To explore the mathematical reason why SIMPL works, Tom collaborated with Pierre Glaser from the Gatsby Computational Neuroscience Unit which is located within the same build as SWC. Together they showed that the SIMPL is very similar to a family of optimisation algorithms called expectation maximisation. 

SIMPL use cases

While the main goal of the team has been to test the tool and make it available to other neuroscientists, they have also been applying the tool in their own research. For example, they have used SIMPL on hippocampal data sets, collected in Caswell Barry’s group at UCL, from rats exploring very large open field environments. 

By applying SIMPL they found that “real” place fields are much smaller, sharper, more numerous and more uniformly-distributed that previously thought. The size of their receptive fields shrunk by over 30%, which was a sizeable refinement on the place field.

“We also wanted to see if SIMPL worked outside the spatial navigation domain, and we have now confirmed that it works on both hippocampal and non-hippocampal data.
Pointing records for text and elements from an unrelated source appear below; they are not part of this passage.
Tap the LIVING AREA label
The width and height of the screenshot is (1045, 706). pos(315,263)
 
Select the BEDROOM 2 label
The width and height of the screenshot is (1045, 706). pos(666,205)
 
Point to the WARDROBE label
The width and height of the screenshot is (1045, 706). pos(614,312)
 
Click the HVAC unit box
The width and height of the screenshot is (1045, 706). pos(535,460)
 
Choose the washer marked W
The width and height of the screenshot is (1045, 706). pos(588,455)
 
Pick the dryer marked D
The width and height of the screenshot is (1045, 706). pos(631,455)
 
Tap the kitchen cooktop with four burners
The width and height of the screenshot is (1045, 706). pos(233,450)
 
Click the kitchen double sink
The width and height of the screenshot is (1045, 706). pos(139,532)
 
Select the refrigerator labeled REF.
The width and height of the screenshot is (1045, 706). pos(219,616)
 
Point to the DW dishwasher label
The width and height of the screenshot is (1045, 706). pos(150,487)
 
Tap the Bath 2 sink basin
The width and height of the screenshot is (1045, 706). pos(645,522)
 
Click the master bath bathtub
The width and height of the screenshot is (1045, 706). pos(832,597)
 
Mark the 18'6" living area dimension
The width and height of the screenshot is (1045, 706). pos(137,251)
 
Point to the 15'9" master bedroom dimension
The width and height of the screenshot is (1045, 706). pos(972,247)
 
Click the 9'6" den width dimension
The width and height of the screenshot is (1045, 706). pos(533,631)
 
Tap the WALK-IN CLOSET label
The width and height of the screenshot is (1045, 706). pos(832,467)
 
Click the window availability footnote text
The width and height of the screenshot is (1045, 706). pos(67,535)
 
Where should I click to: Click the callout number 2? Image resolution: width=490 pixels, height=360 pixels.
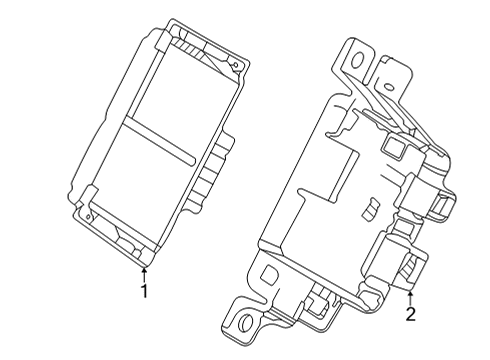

We ran the same analysis technique on a motor task data set and found optimised latent variables and tuning curves to explain the data,” commented Tom George. 

The team hope that fellow neuroscientists will use SIMPL to analyse neural data;  the optimised tuning curves it finds are much more closely linked to the “true” processes going on in the brain.

Next steps for SIMPL

In the future the team hope to explore the potential implications of SIMPL for brain-machine interfaces (BMIs). 

“When you’re building a BMI, you want a way to rapidly decode what the brain is thinking of while a human or animal performs a task. Because SIMPL is very fast and efficient, we may be able to use it in an online setting so we can decode to the correct latent and get a more accurate readout of what the animal is thinking of during experiments,” concluded Tom George.